Given passage =
The Use of Contrast-Enhanced Magnetic Resonance Imaging to Identify Reversible Myocardial Dysfunction
Raymond J. Kim, Enn Wu, Orlando Simonetti · Prospective cohort study
BlueRipple Assessment
Before coronary revascularization, the key clinical question is: which stunned or hibernating myocardium will recover function if blood flow is restored? This study established contrast-enhanced MRI as a pre-procedural tool for answering that question.
In 50 patients scheduled for revascularization, the extent of gadolinium hyperenhancement on MRI — a marker of irreversible myocyte injury — predicted whether regional wall motion would improve post-procedure. As the transmural extent of scar increased, the likelihood of functional recovery fell in a graded, continuous fashion. The relationship was mechanistically coherent: dead tissue cannot contract, regardless of how much blood flows through it.
The clinical application is direct. Contrast-enhanced MRI can spare patients the risk and cost of revascularization in segments with transmural scar while identifying those with viable myocardium who will benefit. This study provided the early evidence base for viability-guided revascularization decisions, a practice now standard in pre-operative assessment.
We rate the evidence strong. A well-designed proof-of-concept study that established contrast-enhanced MRI viability assessment as a clinically useful tool — meaningful despite the small sample, which subsequent larger studies confirmed.
The original source
Kim RJ, Wu E, Rafael A, et al. The use of contrast-enhanced magnetic resonance imaging to identify reversible myocardial dysfunction. N Engl J Med. 2000 Nov 16;343(20):1445-53.

Supplied information =
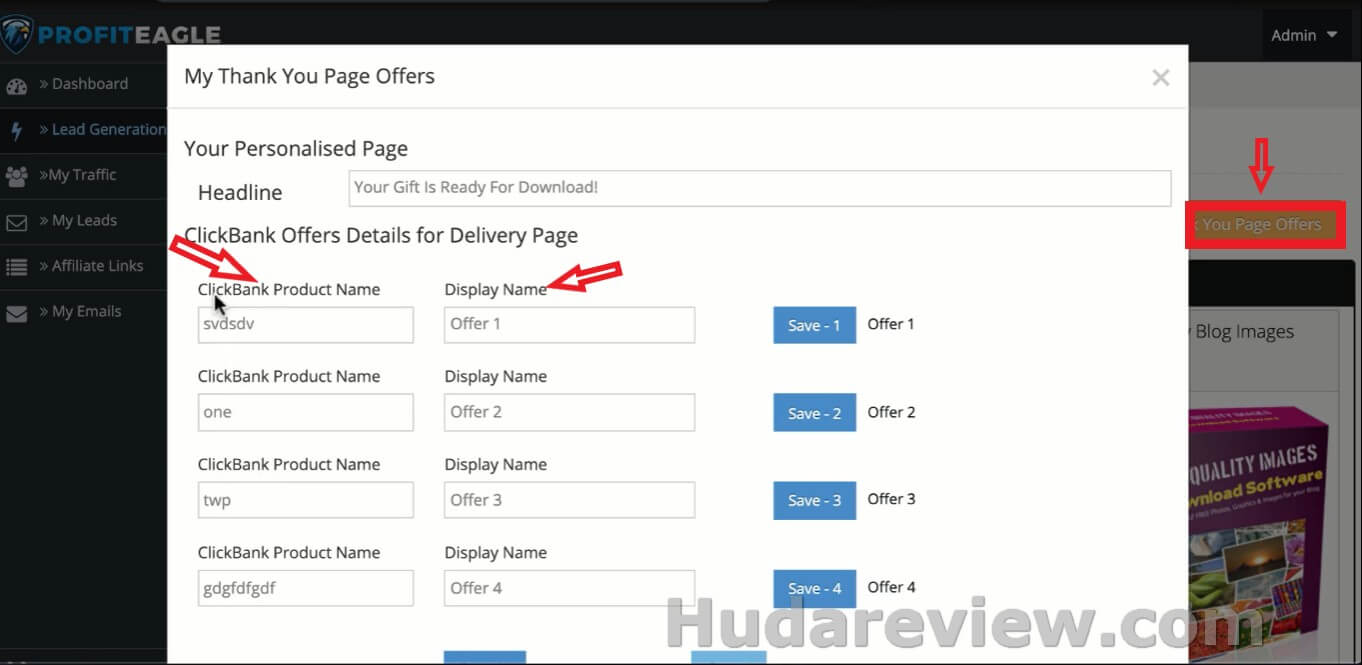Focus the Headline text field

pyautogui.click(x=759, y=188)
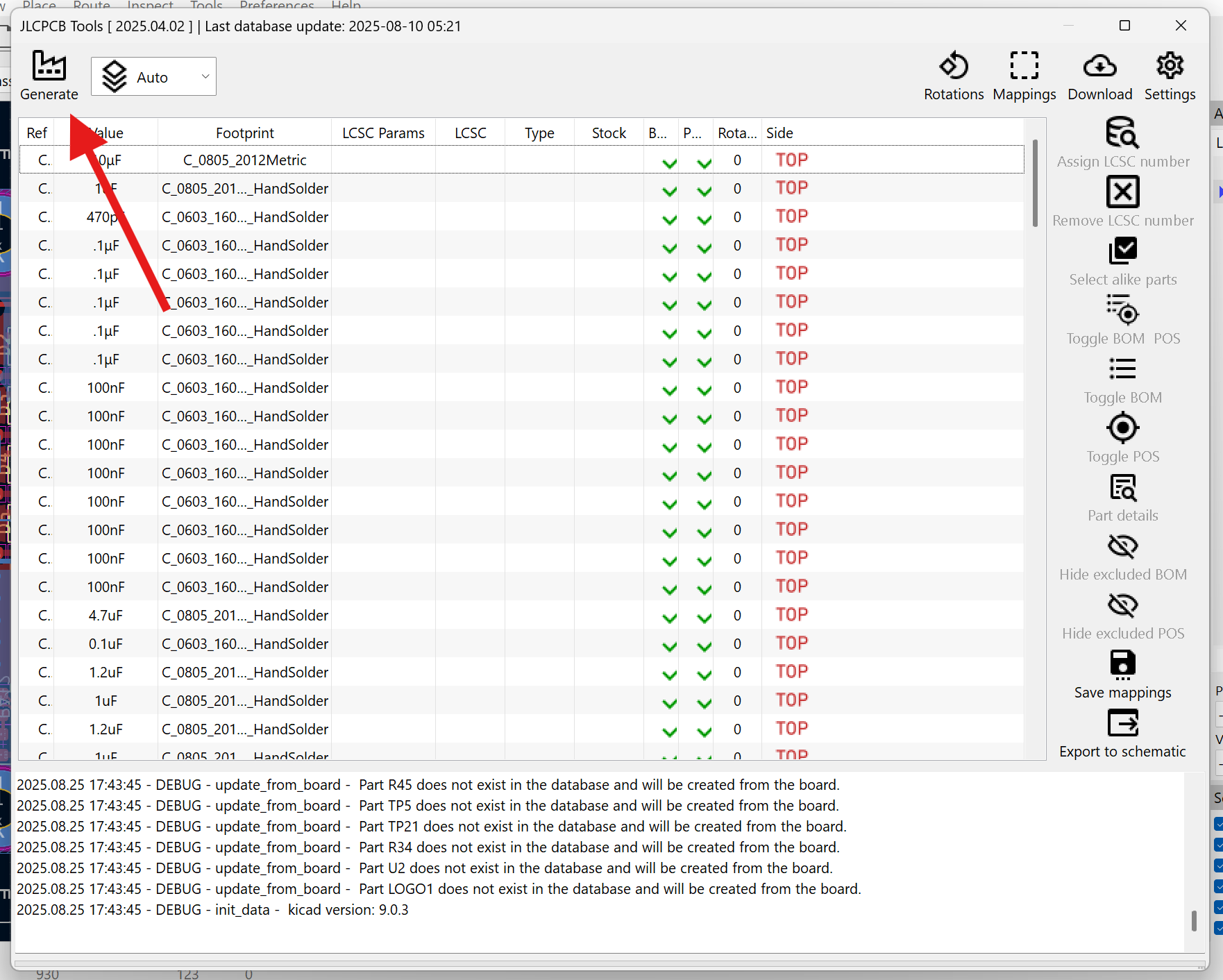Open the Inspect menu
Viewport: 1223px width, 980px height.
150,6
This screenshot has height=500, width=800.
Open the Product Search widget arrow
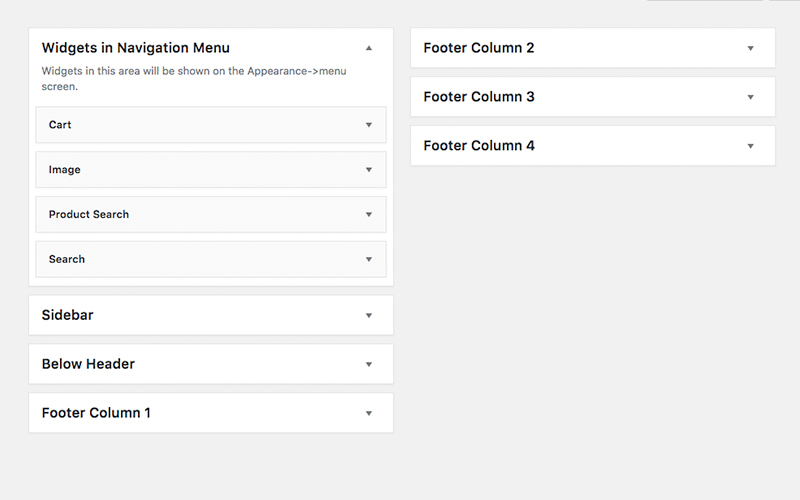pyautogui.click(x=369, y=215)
---
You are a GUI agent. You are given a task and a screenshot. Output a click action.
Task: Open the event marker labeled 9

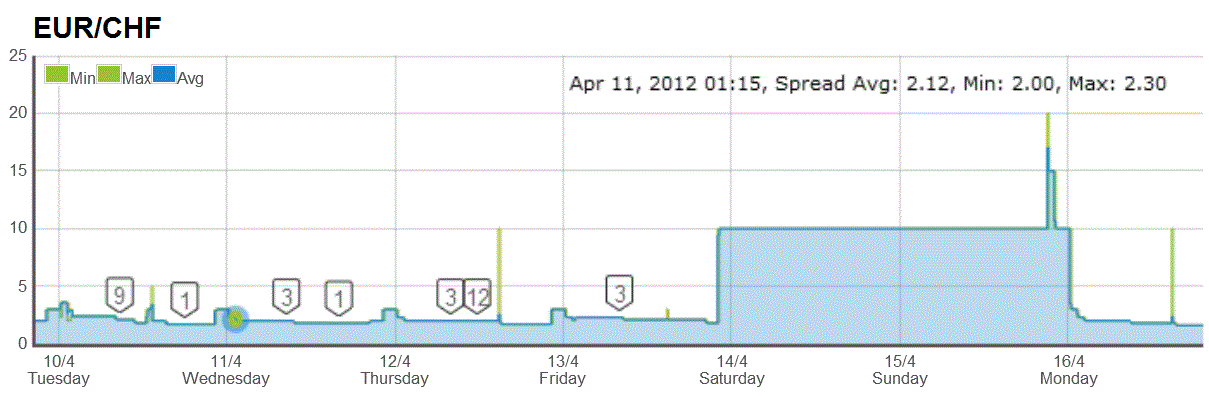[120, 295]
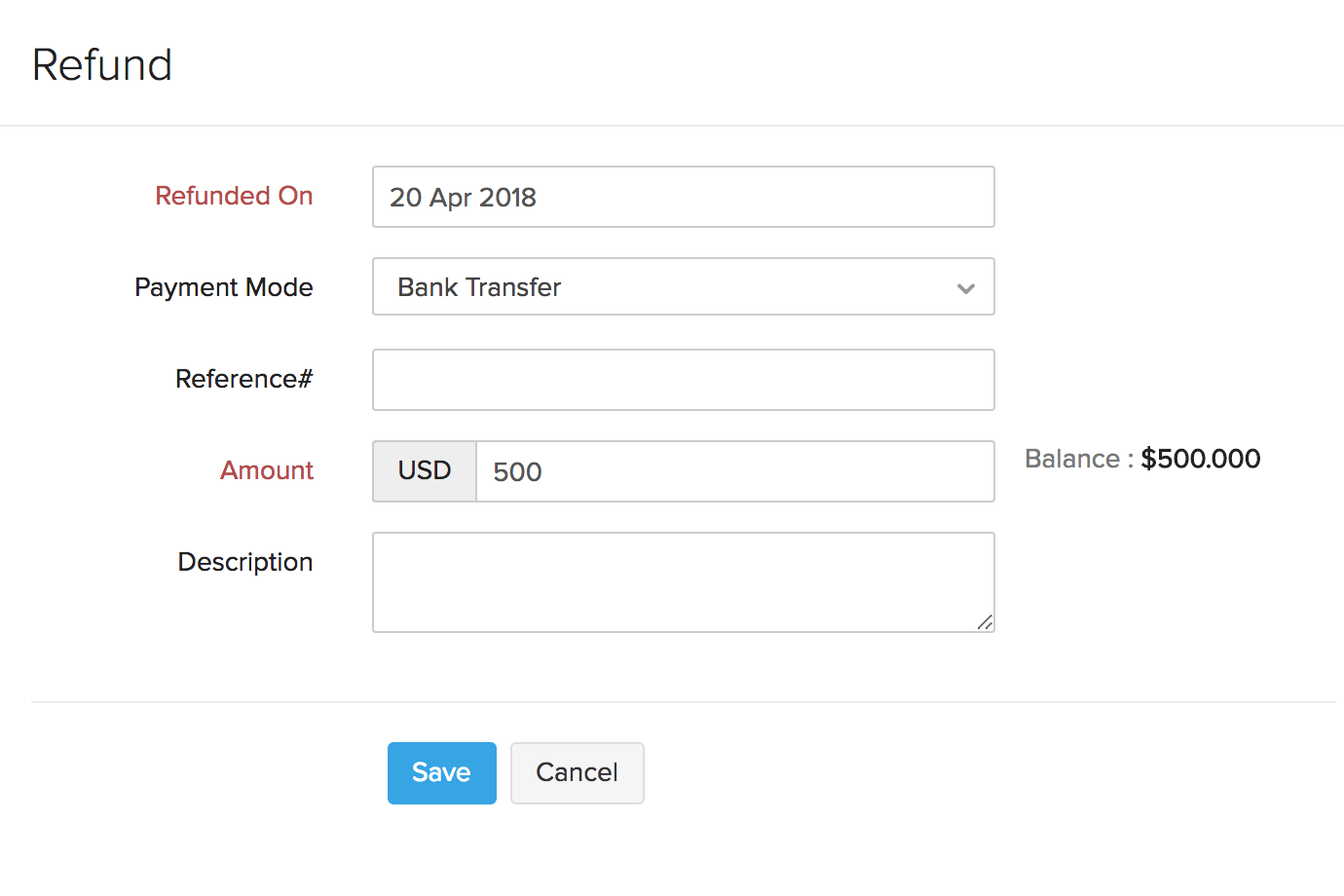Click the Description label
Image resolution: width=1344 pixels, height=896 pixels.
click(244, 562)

Activity =
From the assessment of the contrast-enhanced MRI viability study, transcribe the passage that begins at the words "We rate the" and stops after "2000 Nov 16;343(20):1445-53.".

Written solution =
We rate the evidence strong. A well-designed proof-of-concept study that established contrast-enhanced MRI viability assessment as a clinically useful tool — meaningful despite the small sample, which subsequent larger studies confirmed.
The original source
Kim RJ, Wu E, Rafael A, et al. The use of contrast-enhanced magnetic resonance imaging to identify reversible myocardial dysfunction. N Engl J Med. 2000 Nov 16;343(20):1445-53.